India plainly needs better data-protection laws, but even if the existing rules remained unchanged, the threat to liberty would be dwarfed by the gains to welfare: to people who live ten to a room, concerns about privacy sound outlandish.

Some of the resistance is principled, but much comes from the people who do well out of today’s filthy system. Indian politics hinge on patronage—the doling out of opportunities to rob one’s countrymen. [Aadhaar] would make this harder. That is why it faces such fierce opposition, and why it could transform India.
According to The Economist then, Indian fathers are feckless but Indian mothers aren't, the Indians who have left the country are brighter than the ones who have stayed at home, poor people don't need privacy the way western journalists do and UIDAI are clean whereas the other gangs dispensing opportunities to rob their own countrymen are "filthy", a most unEconomist word.

And this, too, is most unEconomist – normally the magazine would instantly spot the problem with the following claims:
The state spends a fortune on subsidised grain for the hungry, but an estimated two-thirds of it is stolen or adulterated by middlemen. The government pays for an $8 billion-a-year make-work scheme for the rural poor, but much of the cash ends up in the capacious pockets of officials who invent imaginary “ghost workers”.
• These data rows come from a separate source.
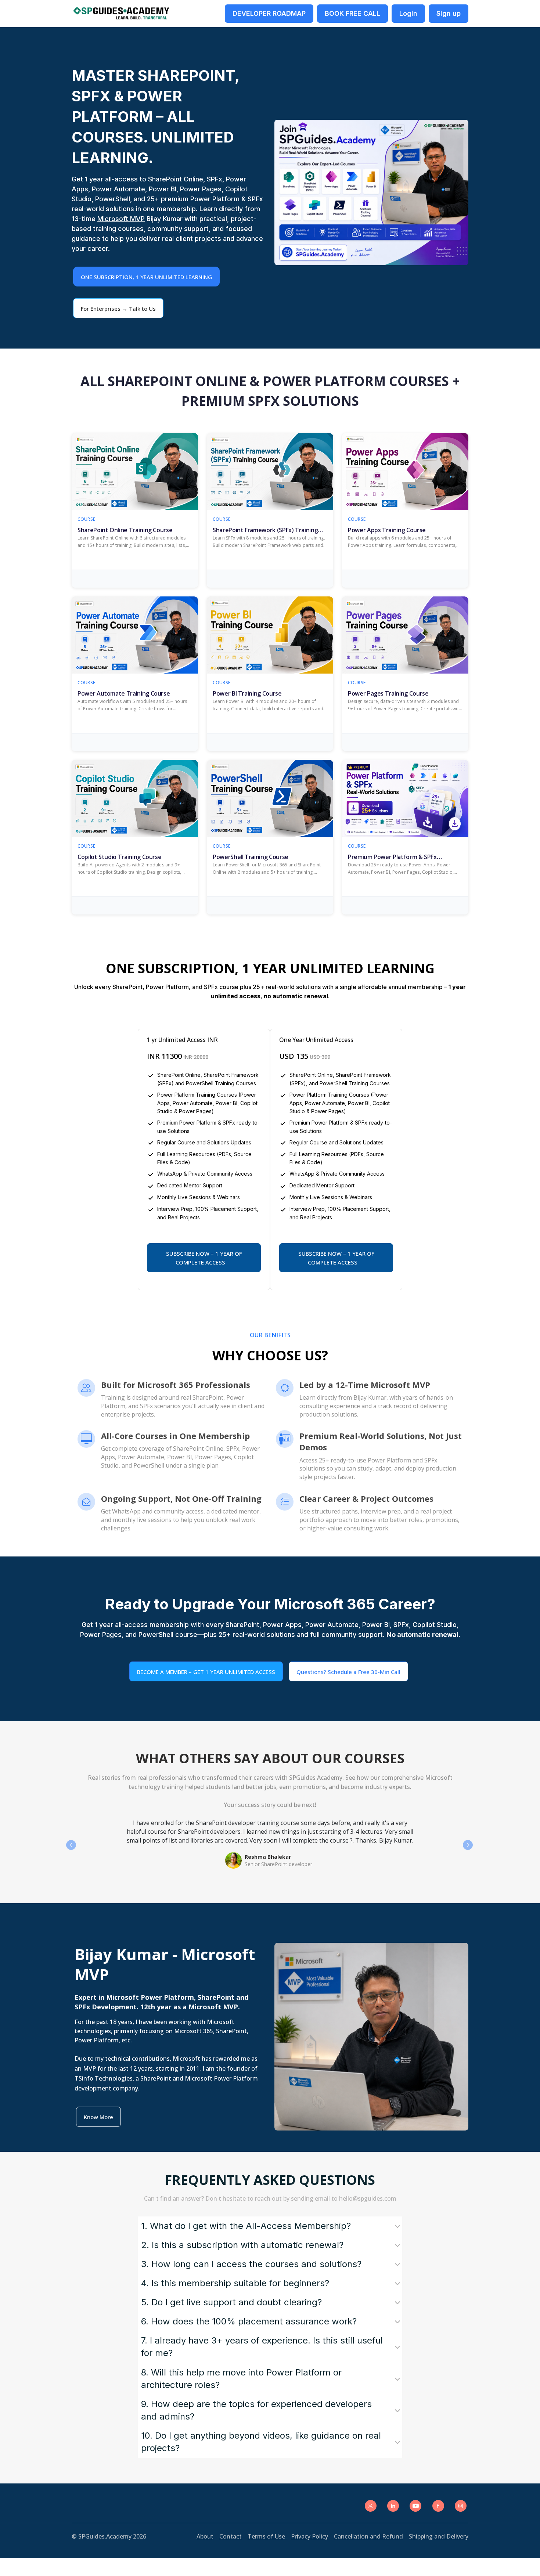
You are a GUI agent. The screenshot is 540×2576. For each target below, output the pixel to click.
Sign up (448, 13)
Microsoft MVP (121, 219)
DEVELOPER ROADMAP (269, 13)
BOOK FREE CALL (352, 13)
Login (408, 13)
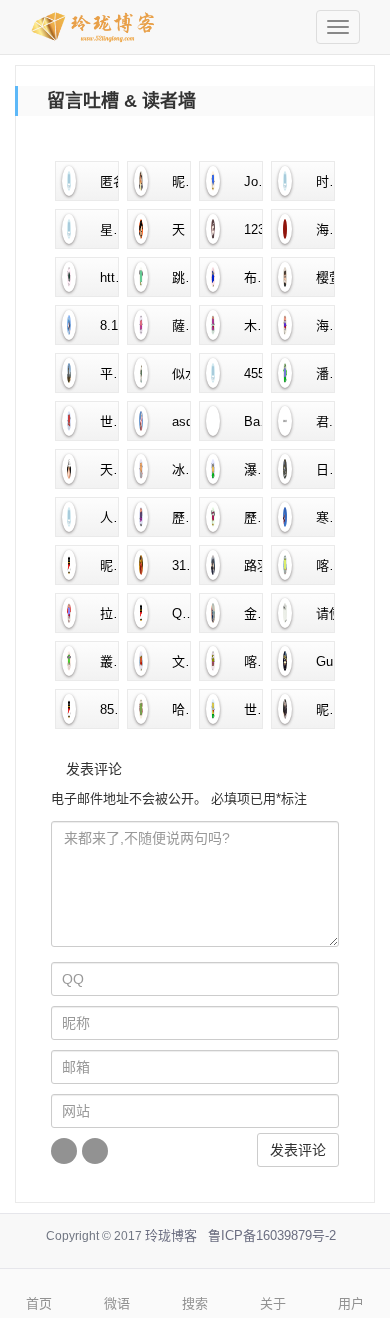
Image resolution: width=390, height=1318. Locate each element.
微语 (117, 1303)
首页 (39, 1303)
Suppose those thieving middlemen were obliged to deliver grain, not to poor people in general but to named individuals who could confirm receipt by scanning their fingerprints? And suppose those ghost workers had to undergo an iris scan before being paid?
UIDAI computerisation may make it harder to steal public money from PDS, the food security programme, and from NREGA, the temporary employment scheme, as The Economist suggest. But equally, it may make it much easier.
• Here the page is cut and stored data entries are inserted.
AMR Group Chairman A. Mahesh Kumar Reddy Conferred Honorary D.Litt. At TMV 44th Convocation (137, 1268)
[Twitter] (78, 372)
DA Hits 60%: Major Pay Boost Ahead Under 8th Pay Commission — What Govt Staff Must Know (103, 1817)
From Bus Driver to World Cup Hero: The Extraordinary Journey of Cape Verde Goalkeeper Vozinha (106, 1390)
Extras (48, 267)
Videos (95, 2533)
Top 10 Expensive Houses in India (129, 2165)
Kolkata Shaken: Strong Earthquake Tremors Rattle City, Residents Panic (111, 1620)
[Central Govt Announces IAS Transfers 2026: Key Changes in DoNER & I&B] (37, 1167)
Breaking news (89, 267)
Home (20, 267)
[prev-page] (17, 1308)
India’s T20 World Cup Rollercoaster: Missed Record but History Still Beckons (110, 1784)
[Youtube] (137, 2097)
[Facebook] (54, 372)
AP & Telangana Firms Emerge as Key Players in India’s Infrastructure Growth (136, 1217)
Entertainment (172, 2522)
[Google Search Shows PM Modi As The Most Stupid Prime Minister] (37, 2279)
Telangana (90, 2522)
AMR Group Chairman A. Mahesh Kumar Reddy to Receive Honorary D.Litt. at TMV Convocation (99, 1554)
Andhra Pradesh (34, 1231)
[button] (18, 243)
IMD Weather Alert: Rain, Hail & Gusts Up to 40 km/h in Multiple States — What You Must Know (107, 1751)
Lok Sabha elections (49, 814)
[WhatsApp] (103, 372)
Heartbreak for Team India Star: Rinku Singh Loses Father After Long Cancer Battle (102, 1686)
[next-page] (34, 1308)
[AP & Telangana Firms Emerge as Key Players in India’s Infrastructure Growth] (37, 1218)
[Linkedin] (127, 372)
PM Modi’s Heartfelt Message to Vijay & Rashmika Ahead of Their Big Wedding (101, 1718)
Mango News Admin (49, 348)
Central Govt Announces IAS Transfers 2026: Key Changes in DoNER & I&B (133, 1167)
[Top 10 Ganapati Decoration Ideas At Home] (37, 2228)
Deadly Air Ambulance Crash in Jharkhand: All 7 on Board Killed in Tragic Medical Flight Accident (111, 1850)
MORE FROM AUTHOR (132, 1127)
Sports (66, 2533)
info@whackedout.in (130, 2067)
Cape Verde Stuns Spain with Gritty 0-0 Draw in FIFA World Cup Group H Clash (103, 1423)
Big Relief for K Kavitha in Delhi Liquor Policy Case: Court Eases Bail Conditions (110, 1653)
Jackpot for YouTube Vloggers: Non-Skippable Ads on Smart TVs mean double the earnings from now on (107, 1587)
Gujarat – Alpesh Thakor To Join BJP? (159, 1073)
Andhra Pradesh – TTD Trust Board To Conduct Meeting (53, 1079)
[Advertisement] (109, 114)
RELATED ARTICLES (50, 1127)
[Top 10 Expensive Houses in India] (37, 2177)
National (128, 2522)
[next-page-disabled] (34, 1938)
Aadhaar could make corruption a much more modern, clean, white collar, highly automated pursuit. It's a lot quicker to use a computer to claim wages for thousands of ghost employees than it is to complete manual requests. If Aadhaar wants biometrics, then a computer will provide them. And if Aadhaar has helped to provide everyone with bank accounts and electronic transfer facilities then, thank you very much UIDAI, the "thieving middlemen" may say, now there's no need to handle any cash and it's easier to launder our ill-gotten gains.

This leader of The Economist's barely rises above the level of sales literature. It is obvious why UIDAI would want it published. But why did The Economist allow it? That is a question for Adam Roberts, the South Asia bureau chief based in Delhi, and for Dominic Ziegler, the London-based Asia editor, and for Patrick Foulis, the India business and finance editor in Mumbai, and maybe for Alpesh Kandoi, to whom all media enquiries should be addressed.

(See also)

1 comment:

Former Economist Subscriber said...

(a) All men are thieving rapist bastards - get with the programme!
(b) Privacy is a Western luxury which prevents the state from directly controlling every tiny aspect of people's lives - worse luck!
(c) Technology instantly dissolves all problems - why not make the thieving rapist bastard living in a shack with ten other people, but without electricity or running water, do all his banking online. Problem instantly solved!
(d) Vast government technology projects always save oodles of money - just look at how much NHS technology projects here have saved the taxpayer - not to mention having a directly beneficial impact on the nation's health.

I gave up reading The Economist years ago. Glad to have confirmation that I haven't missed anything as a result.